── Exercise data ──
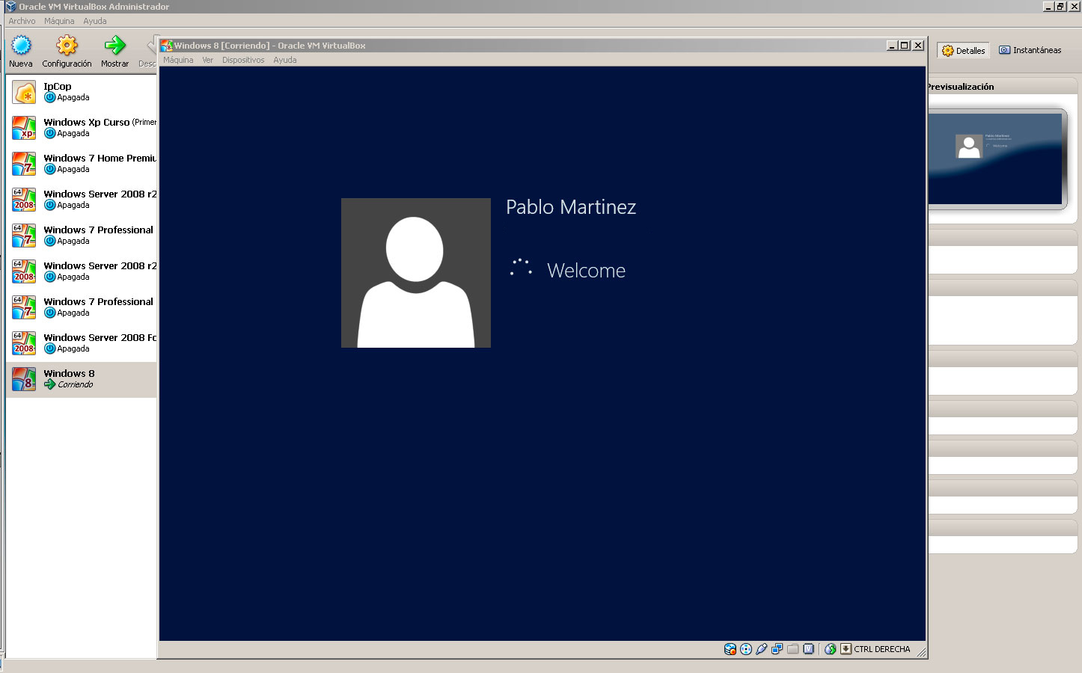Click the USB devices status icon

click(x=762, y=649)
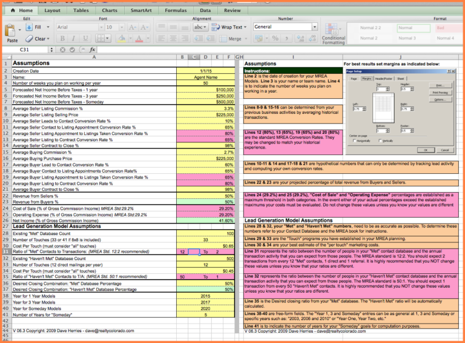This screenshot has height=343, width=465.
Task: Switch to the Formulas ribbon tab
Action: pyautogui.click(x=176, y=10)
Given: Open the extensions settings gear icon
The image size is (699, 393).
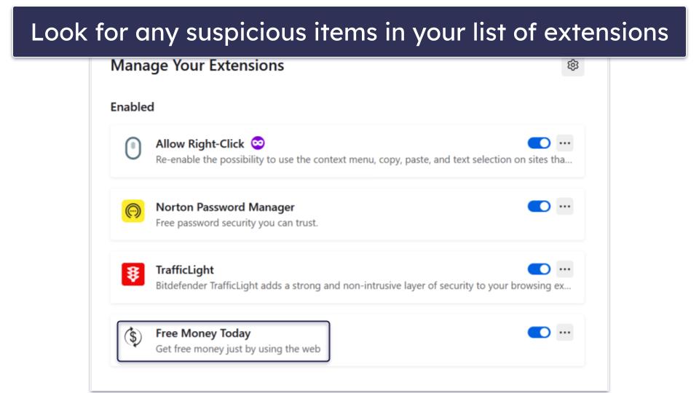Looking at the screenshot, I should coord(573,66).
───
── Exercise data ──
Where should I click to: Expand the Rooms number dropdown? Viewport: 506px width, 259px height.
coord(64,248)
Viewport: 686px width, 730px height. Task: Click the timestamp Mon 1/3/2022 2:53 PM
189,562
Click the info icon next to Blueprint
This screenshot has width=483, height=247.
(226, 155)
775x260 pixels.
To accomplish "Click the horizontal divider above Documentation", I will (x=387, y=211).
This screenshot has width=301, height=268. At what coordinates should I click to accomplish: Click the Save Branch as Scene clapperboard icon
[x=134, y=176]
───
── Exercise data ──
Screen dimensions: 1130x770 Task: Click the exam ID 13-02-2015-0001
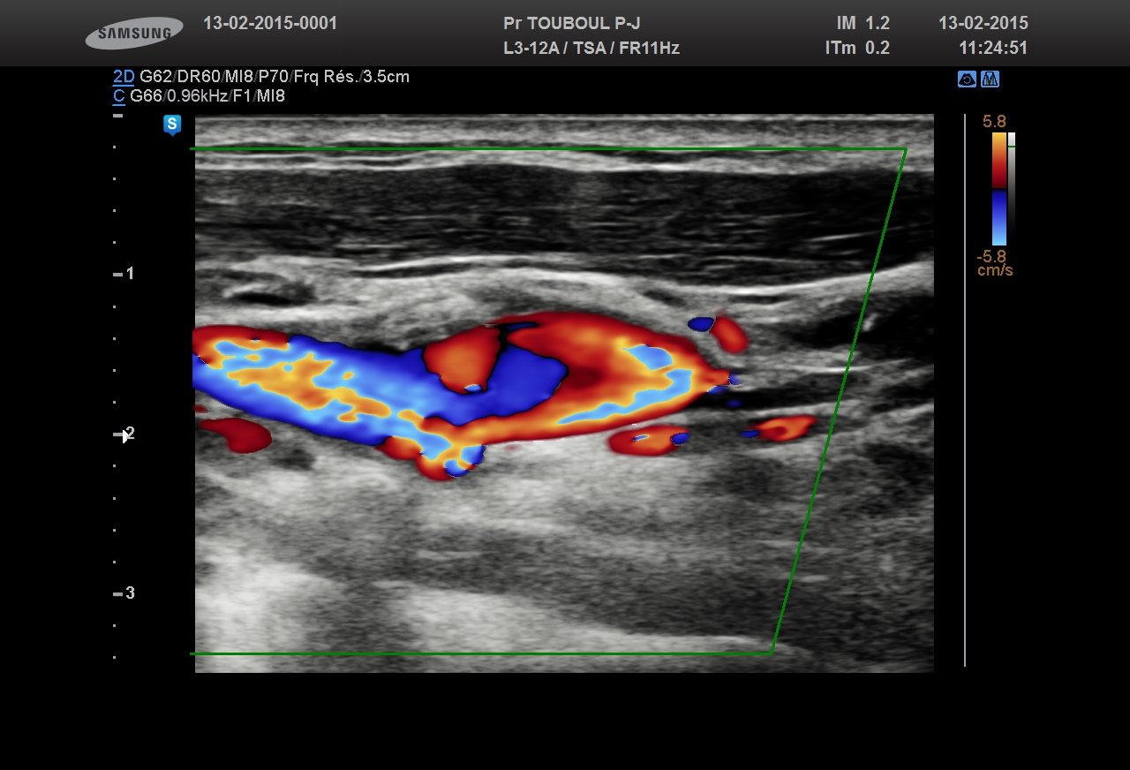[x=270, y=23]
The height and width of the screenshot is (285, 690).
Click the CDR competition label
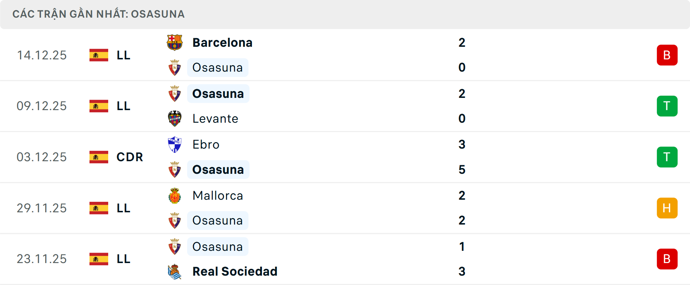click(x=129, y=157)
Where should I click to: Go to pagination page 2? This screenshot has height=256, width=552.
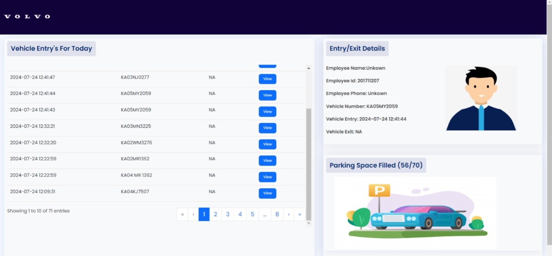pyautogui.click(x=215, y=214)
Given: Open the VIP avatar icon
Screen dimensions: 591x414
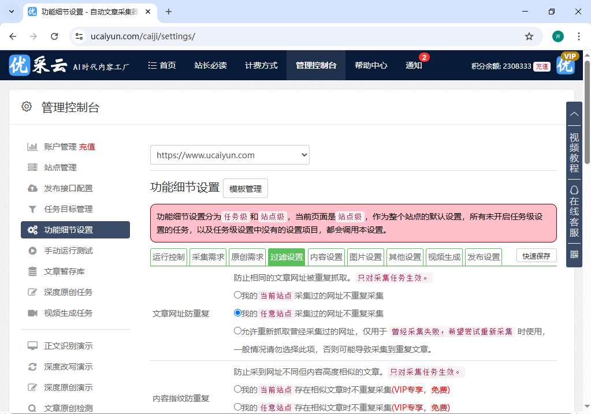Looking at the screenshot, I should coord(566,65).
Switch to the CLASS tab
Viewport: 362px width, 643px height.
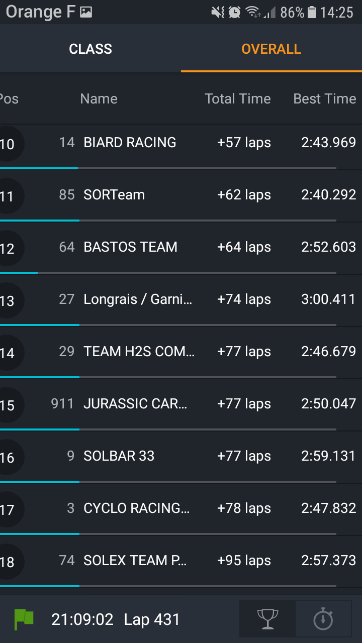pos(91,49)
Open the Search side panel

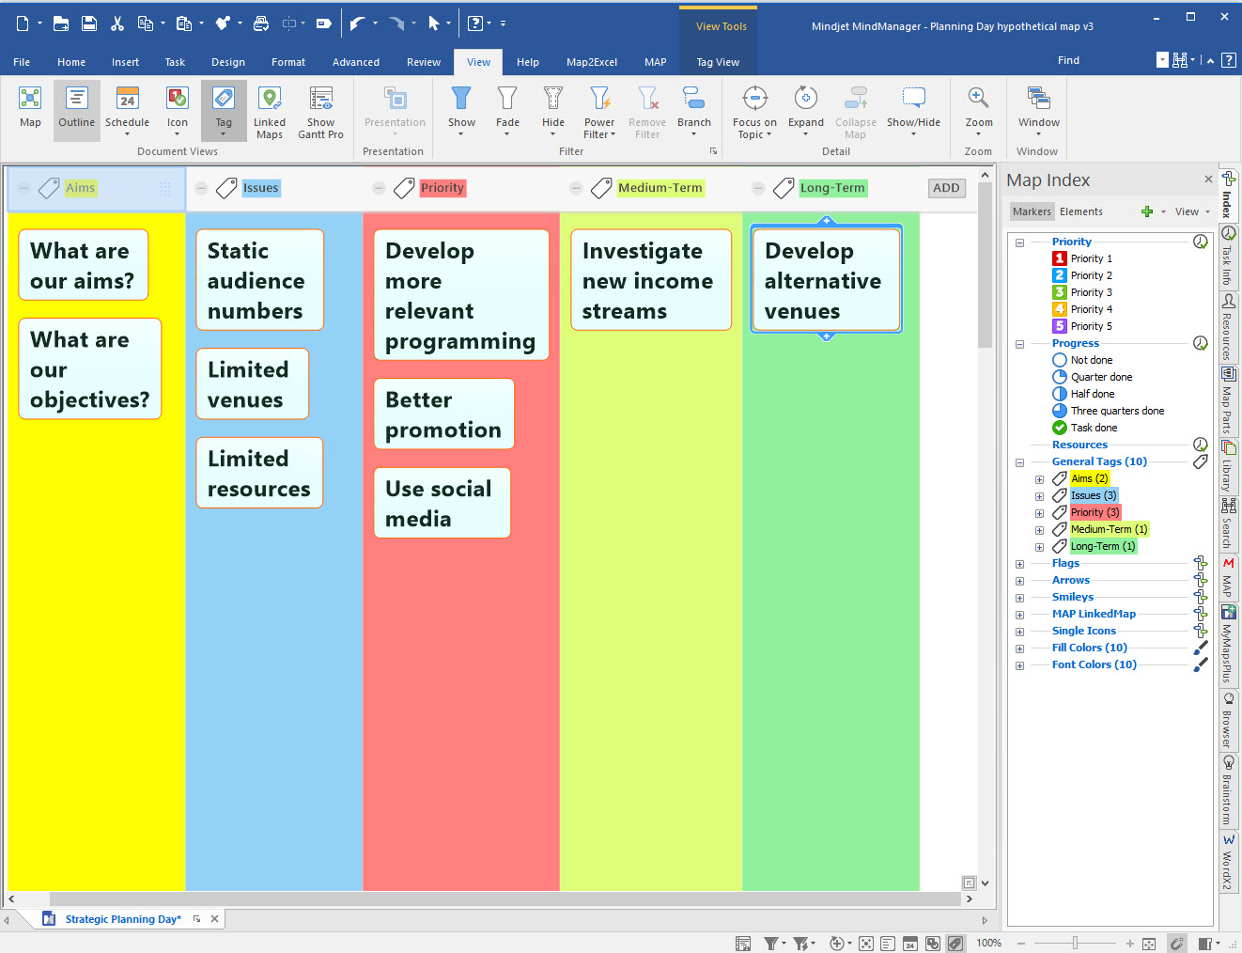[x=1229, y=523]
───
§ What needs to be done: Filter the lines above so that only those with the string "Given" remain, then copy them.

§ Solution for this exercise:
Given: Open the extensions settings gear icon
Given: Open the VIP avatar icon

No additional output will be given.